If the next Tory leader is a Brexiteer committed to no deal, Theresa May may struggle to offer clear advice to the Queen.

Rudd has declined to say whether she will stand for leadership.

'Push for the Iron Throne'

"Let them all speculate," she said in answer to suggestions she will form a "Bamber" alliance with Boris Johnson.

"I would much rather see people focusing on the jobs they've got in hand," she said.

"Genuinely I think that is what the public expect of us as well."

"This shouldn't be some Game of Thrones push for the Iron Throne. We've all got important jobs to do. Let's deliver on those."

The work and pensions secretary went on to criticise the way in which Tory leadership hopefuls Jeremy Hunt and Dominic Raab had paraded their wives in front of the media.

Image source, PA
Image caption,

Foreign Secretary Jeremy Hunt (centre left) and his wife Lucia (left) were pictured at the British embassy in Ethiopia.

Hunt took his wife Lucia Guo on a recent trip to Africa where he described her as a "great diplomatic weapon" for Britain.

Meanwhile Dominic Raab conducted a joint newspaper interview with his wife last weekend.

"People have a different way of addressing this leadership issue," Rudd said.

"I don't think we need to parade partners in the way that we have been seeing. I am much more interested in the policies that people want to bring forward than the actual people.

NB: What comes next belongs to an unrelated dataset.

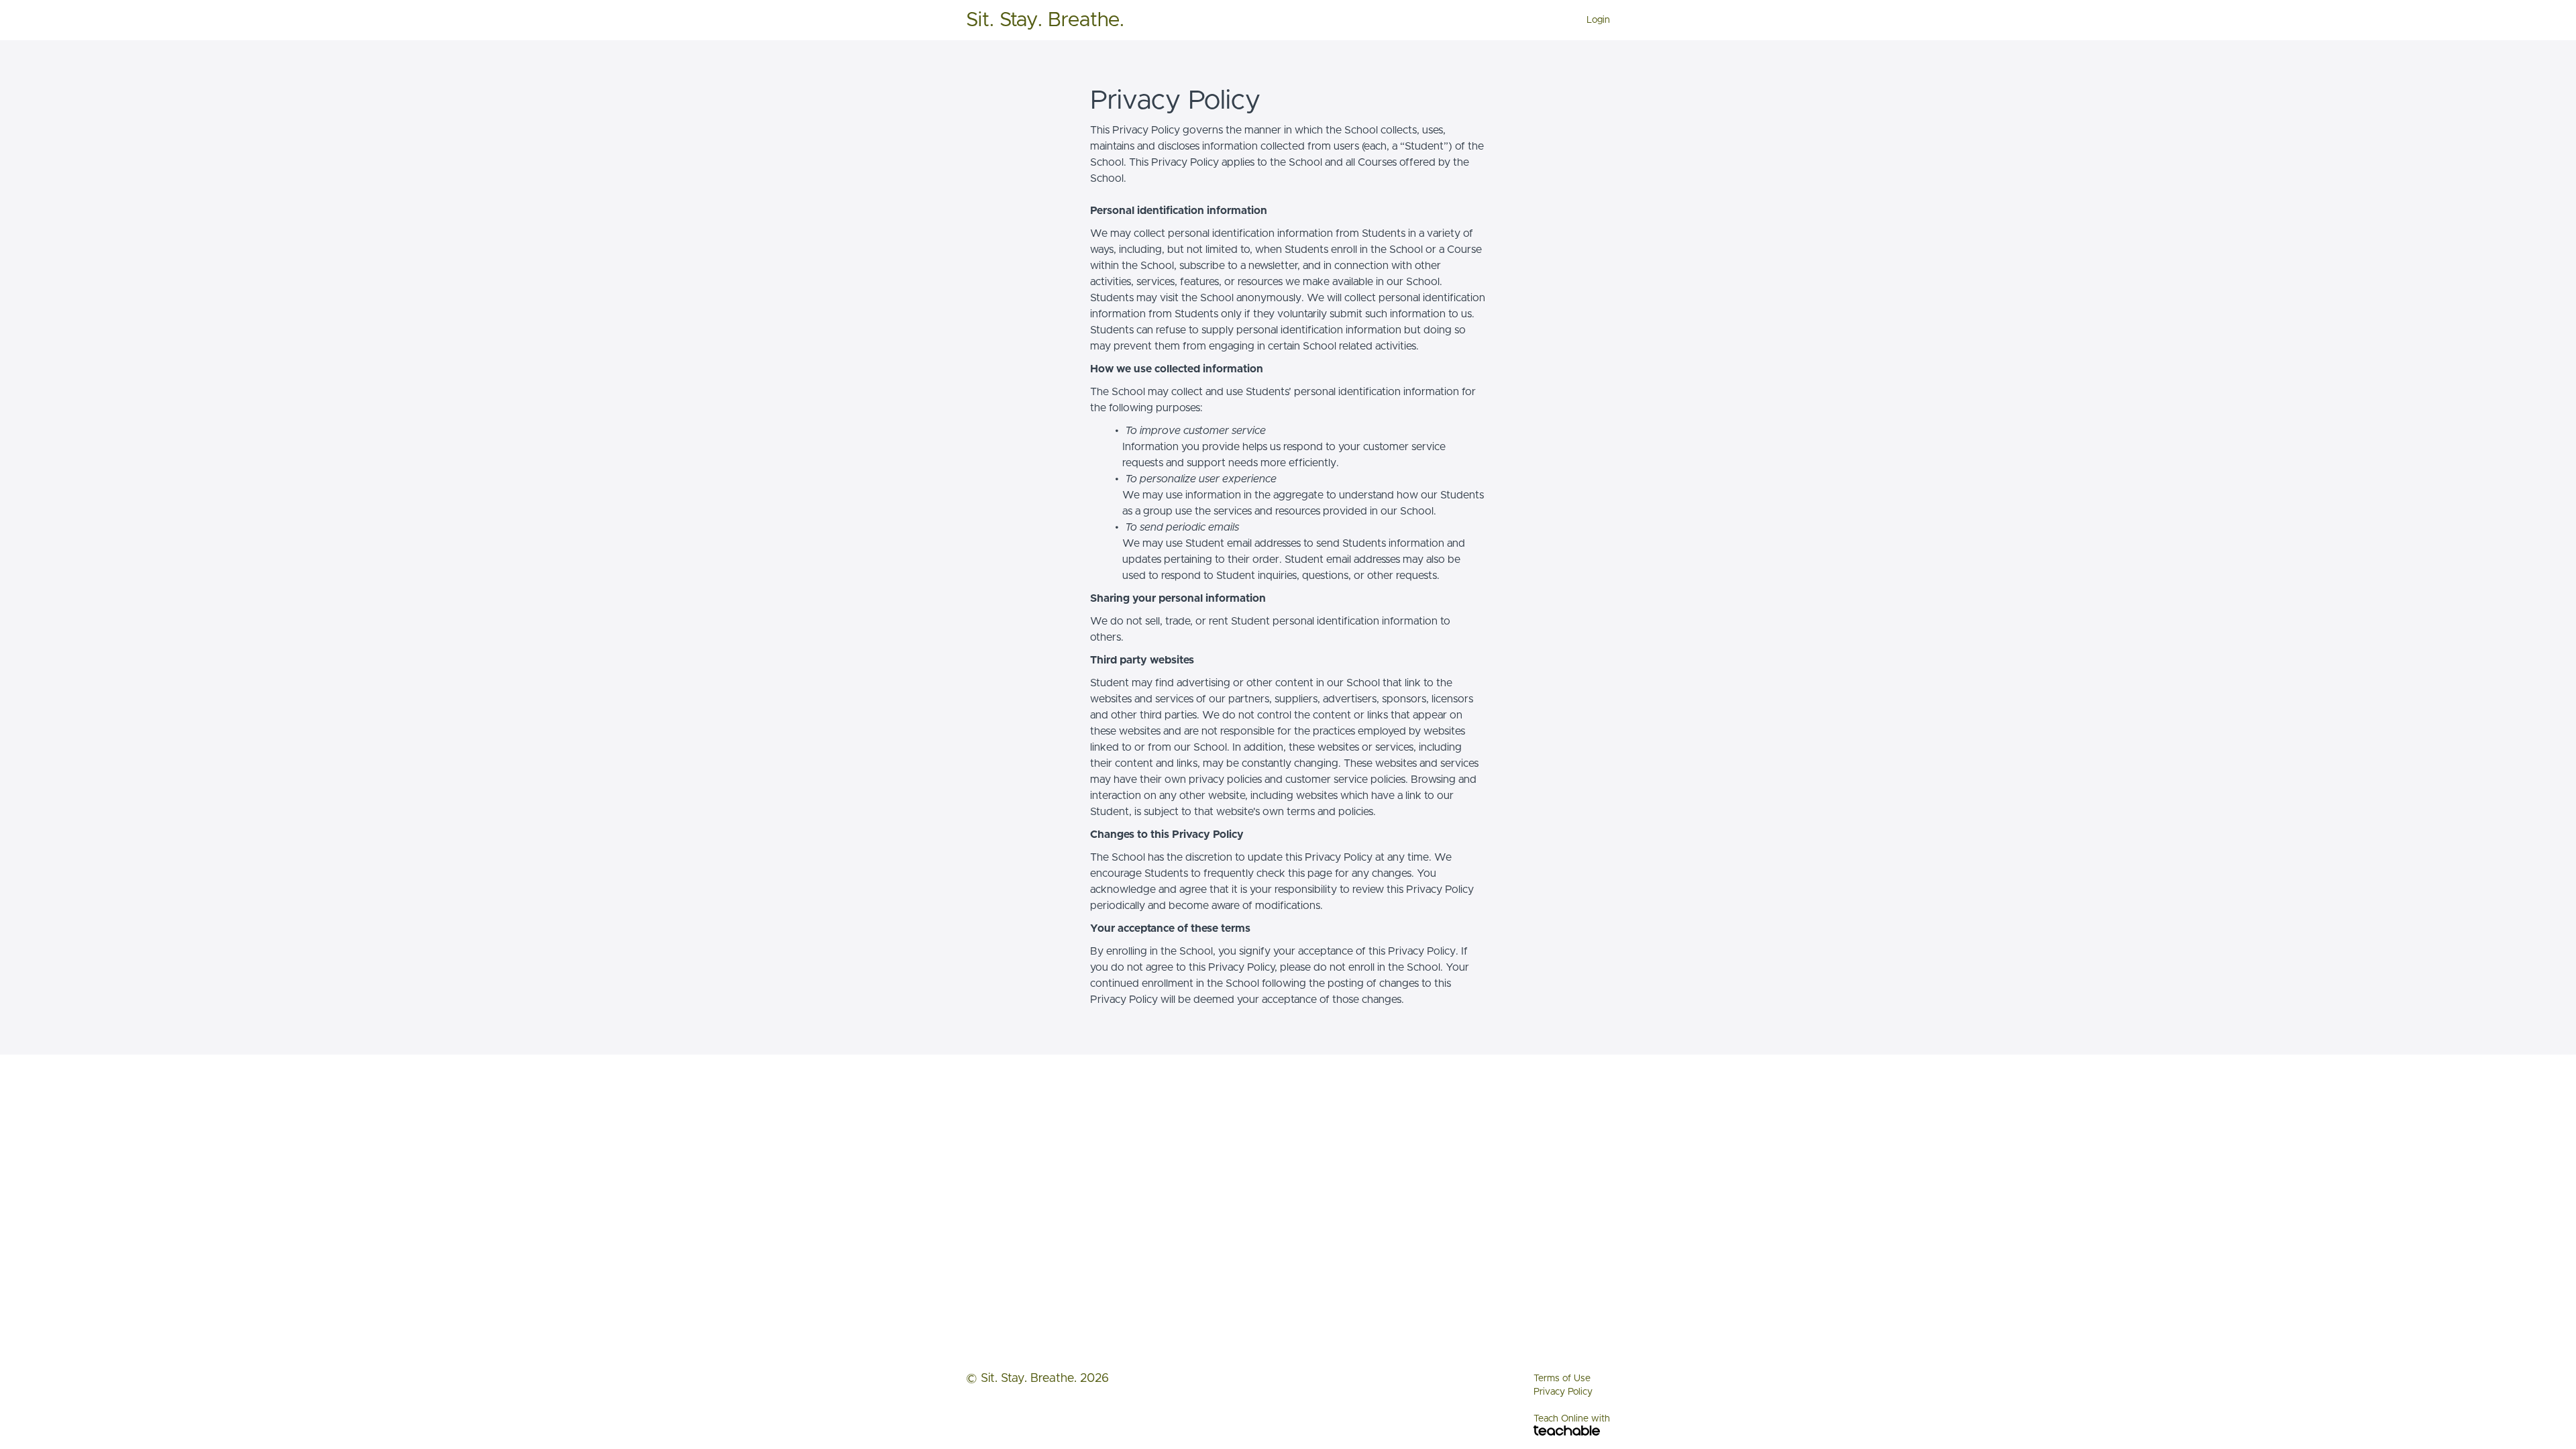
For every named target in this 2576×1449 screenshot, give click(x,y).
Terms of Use (1562, 1378)
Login (1598, 20)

When it comes to that election leadership I think that is what will really influence the voters."

In a sign of the depth of thinking about the leadership contest, Rudd said the "best prime minister we could have" would be one "trying to deliver on a softer Brexit that could command a majority if we can work with Labour".

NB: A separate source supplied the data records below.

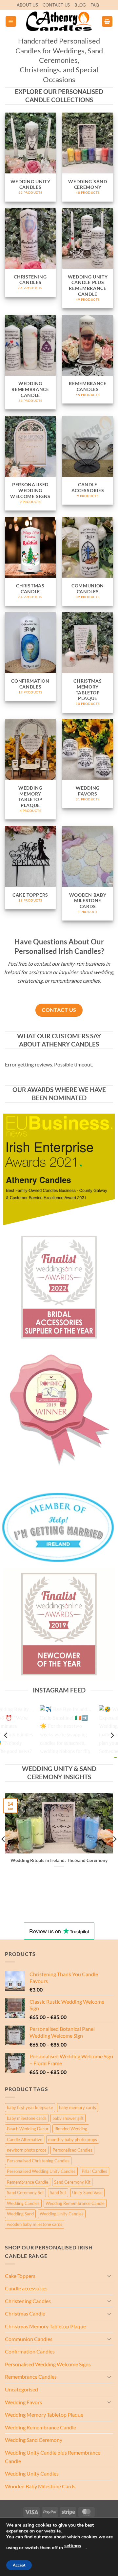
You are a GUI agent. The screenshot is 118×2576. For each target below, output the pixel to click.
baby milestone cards (27, 2118)
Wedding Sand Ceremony (33, 2440)
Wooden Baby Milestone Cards (40, 2486)
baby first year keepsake (30, 2107)
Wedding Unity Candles (62, 2213)
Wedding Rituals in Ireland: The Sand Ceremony (59, 1860)
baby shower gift (68, 2118)
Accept (19, 2565)
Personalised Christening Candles (38, 2160)
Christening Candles (28, 2301)
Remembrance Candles (31, 2376)
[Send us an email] (105, 8)
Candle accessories (26, 2288)
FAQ (94, 5)
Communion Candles (28, 2339)
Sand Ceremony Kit (72, 2182)
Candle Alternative (24, 2139)
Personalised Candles (72, 2150)
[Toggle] (109, 2276)
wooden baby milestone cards (34, 2224)
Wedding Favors (23, 2402)
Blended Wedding (70, 2128)
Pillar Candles (94, 2171)
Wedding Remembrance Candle (75, 2203)
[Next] (112, 1735)
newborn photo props (27, 2150)
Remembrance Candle (27, 2182)
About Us (27, 5)
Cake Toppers (20, 2276)
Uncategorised (21, 2389)
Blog (80, 5)
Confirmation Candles (30, 2351)
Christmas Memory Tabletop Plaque (45, 2326)
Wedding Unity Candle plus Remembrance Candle (52, 2456)
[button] (11, 21)
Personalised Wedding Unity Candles (41, 2171)
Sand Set (58, 2192)
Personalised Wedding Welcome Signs (48, 2364)
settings (72, 2546)
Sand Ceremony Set (25, 2192)
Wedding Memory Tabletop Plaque (44, 2414)
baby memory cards (77, 2107)
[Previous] (6, 1735)
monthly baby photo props (72, 2139)
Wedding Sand (20, 2213)
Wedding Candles (23, 2203)
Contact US (56, 5)
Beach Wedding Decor (28, 2128)
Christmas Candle (25, 2313)
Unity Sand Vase (87, 2192)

"Parliament is a hung parliament at the moment. We know that it is an incredibly difficult group of MPs to influence and to control and to get a majority at the moment," she told Newsnight.

"So whoever makes the pitch in the future is going to have to convince everybody that they can hold that majority together."

The leadership teams are preparing for candidates to be asked by Brexiteer Tories to give commitments during the Westminster round of votes.

The European Research Group is expected to use it hustings to ask candidates to give undertakings to remove the Northern Ireland backstop from the withdrawal agreement and possibly to scrap it altogether.

Pro-Europeans say that would risk no deal because the EU has said it will not change the withdrawal agreement. Some pro-European Tories have indicated they would resign the Tory whip if the winning candidate endorses no deal.

The work and pensions secretary was speaking to Newsnight after a speech in which she announced that the maximum sanctions for benefit claimants will be cut from three years to six months. The move is designed to show a less harsh approach to welfare as part of Rudd's 'One Nation' style of Conservatism.

Rudd challenged the idea that the Labour party is more in tune with voters.

Asked about Jeremy Corbyn's claim that austerity, insecure work and low wages cause anger and disillusion, she said: "No. I think the Labour party are absolutely nowhere in this area. Their whole idea about reviving jobs is about jobs of the past. They talk about mill workers, sometimes even about coal workers.

"The fact is we need to look ahead. We need to think about where the jobs of the future are coming from."